Optimization Problem: Minimizing Cost

[alli.b.]

Question:
An isolated farm house is located on the bank of a straight canal that is 200 m wide. Electric power for the house must come from a power station on the opposite side of the canal, 500 m downstream. If it cost twice as much to lay cable underwater as it does to lay cable on land, what path should be chosen to minimize the cost?

I am currently stuck in the creating an equation step, and would like a little assistance in getting started. The part that is confusing me is creating an equation without the actual costs. How would I write it not given the costs, but knowing one cost is double the other.

I do not have any work to show, as it is one of the first steps, but I will include the diagram. I will show the other question I am following as a reference.

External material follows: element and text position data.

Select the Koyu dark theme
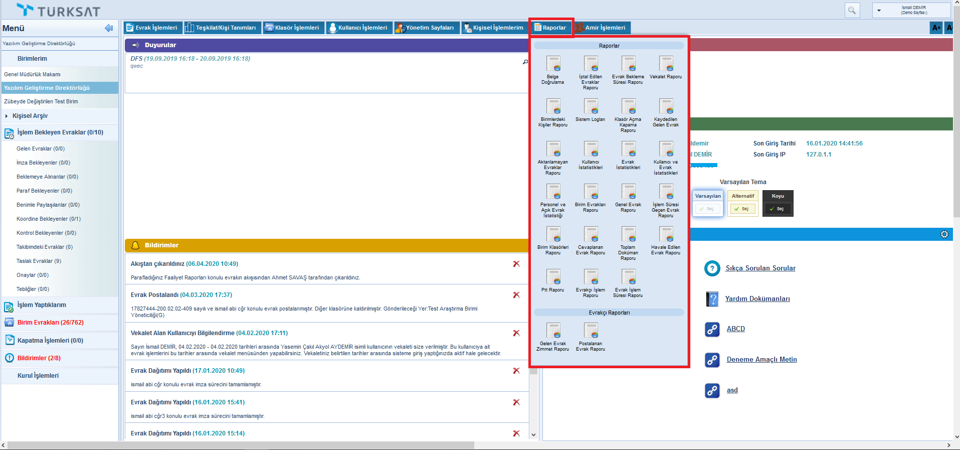This screenshot has width=960, height=450. [x=778, y=209]
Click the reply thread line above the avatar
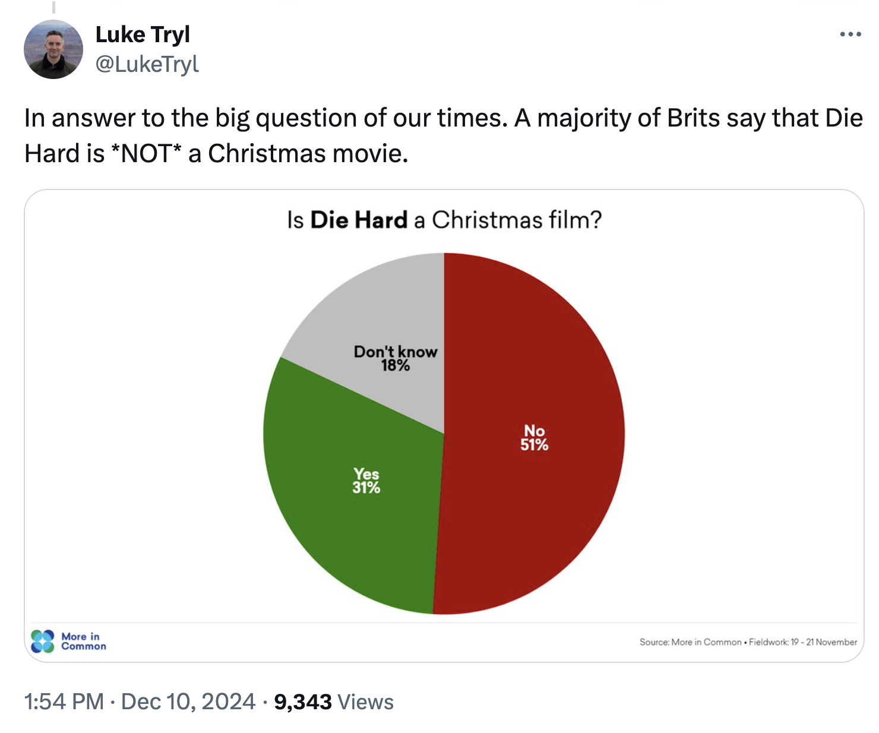 53,7
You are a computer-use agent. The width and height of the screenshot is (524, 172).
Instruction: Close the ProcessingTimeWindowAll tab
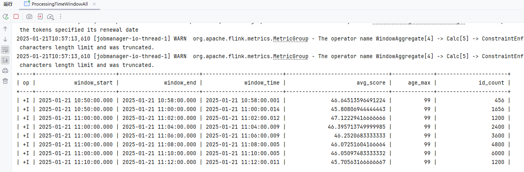tap(94, 4)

Diagram. Page 1 of reference, page 2 of reference.

 

[skeeter]

underwater cable distance, [MATH]\sqrt{200^2+x^2}[/MATH]
land distance, [MATH]500-x[/MATH]
you can consider the price of 1 meter of cable as 1 unit of ?

ergo, cost as a function of distance x is

[MATH]C = 2\sqrt{200^2+x^2} + (500-x)[/MATH]
determine [MATH]\frac{dC}{dx}[/MATH] and minimize ...

 

[Cubist]

you can consider the price of 1 meter of cable as 1 unit of ?

...this is a good strategy, but I would recommend clarifying that the above is the "on land cost"...

you can consider the price of 1 meter of cable on land as 1 unit of ?

--

@alli.b. another approach (not better than the above, just different) is to say...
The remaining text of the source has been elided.